Data released last Thursday by Freddie Mac showed that average fixed mortgage rates changed little for the week, despite the ongoing debate over the debt ceiling and a number of economic data releases.
“Of the few releases, the private sector added an estimated 166,000 jobs in September, which were fewer than the market consensus and followed a downward revision of 17,000 workers in August, according to the ADP Research Institute,” Freddie Mac Chief Economist Frank Nothaft said. “The Institute for Supply Management reported a greater slowing in growth in the nonmanufacturing industry in September than the market consensus forecast.”
The 30-year FRM averaged 4.23 percent, an increase from 4.22 percent last week and 3.39 percent last year.
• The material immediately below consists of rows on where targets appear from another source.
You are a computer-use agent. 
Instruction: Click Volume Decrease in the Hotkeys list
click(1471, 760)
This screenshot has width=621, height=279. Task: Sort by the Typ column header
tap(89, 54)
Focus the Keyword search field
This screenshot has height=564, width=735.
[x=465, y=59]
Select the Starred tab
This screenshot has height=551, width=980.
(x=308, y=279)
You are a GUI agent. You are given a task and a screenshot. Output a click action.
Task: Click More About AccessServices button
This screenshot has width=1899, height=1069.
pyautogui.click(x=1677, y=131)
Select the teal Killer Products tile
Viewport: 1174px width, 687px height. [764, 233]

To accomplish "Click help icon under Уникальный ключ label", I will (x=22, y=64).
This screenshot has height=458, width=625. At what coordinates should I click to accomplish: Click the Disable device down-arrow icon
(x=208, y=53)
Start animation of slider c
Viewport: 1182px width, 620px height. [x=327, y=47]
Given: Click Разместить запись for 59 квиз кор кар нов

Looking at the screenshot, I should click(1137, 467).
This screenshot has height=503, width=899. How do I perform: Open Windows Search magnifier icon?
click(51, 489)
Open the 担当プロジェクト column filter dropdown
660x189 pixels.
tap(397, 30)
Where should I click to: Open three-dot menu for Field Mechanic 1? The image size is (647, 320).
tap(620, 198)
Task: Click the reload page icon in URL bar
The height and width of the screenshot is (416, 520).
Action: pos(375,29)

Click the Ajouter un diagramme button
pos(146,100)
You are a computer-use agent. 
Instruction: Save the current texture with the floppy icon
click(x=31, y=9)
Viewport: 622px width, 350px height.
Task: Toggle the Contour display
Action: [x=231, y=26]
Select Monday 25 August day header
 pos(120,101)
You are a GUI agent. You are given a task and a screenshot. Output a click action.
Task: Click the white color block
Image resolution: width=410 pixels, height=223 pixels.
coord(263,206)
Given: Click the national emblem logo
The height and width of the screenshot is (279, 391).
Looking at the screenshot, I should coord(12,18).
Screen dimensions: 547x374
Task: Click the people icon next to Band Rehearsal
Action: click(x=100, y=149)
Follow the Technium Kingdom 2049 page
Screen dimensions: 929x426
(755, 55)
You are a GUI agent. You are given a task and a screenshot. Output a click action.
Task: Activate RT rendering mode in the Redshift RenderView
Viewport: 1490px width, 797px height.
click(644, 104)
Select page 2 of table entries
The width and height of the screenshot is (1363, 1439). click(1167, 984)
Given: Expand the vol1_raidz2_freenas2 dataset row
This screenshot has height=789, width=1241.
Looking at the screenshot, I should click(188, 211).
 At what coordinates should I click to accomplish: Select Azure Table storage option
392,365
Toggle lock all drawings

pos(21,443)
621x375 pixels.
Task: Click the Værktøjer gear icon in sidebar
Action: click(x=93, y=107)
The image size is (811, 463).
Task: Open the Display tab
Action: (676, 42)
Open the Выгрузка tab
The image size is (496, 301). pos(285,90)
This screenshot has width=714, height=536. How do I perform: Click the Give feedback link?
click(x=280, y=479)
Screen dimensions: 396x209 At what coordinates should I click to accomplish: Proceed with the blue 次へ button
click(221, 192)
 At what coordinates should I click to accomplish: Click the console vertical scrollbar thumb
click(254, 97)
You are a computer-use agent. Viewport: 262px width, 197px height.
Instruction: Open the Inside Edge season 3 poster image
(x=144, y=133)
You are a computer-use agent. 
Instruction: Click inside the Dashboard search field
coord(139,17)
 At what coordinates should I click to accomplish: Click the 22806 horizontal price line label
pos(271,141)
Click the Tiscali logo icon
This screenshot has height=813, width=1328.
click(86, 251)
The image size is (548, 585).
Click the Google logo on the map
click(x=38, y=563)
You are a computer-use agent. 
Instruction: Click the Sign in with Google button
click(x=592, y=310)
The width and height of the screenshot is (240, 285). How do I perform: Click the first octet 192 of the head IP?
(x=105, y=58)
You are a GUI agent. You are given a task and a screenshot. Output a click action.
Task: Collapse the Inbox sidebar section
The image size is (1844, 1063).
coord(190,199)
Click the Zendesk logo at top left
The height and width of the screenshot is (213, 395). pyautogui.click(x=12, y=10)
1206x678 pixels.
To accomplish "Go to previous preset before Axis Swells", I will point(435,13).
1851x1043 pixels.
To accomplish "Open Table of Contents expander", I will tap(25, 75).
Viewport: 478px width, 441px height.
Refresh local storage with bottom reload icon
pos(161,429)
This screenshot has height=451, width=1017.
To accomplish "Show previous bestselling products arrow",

The 15-year FRM averaged 3.31 percent, up from last week’s 3.29 percent and 2.7 percent last year. Both are at their lowest rate averages since last July, according to the Las Vegas Sun.
The five-year adjustable-rate mortgage averaged 3.05 percent, compared to 3.03 percent last week and 2.73 percent last year. The one-year ARM averaged 2.64 percent, up from 2.63 percent last week and 2.59 percent last year.
Mortgage rates began their descent last month after the Federal Reserve opted to maintain its bond-purchasing program at $85 billion per month as part of an effort to keep long-term interest rates low, Las Vegas Sun reports.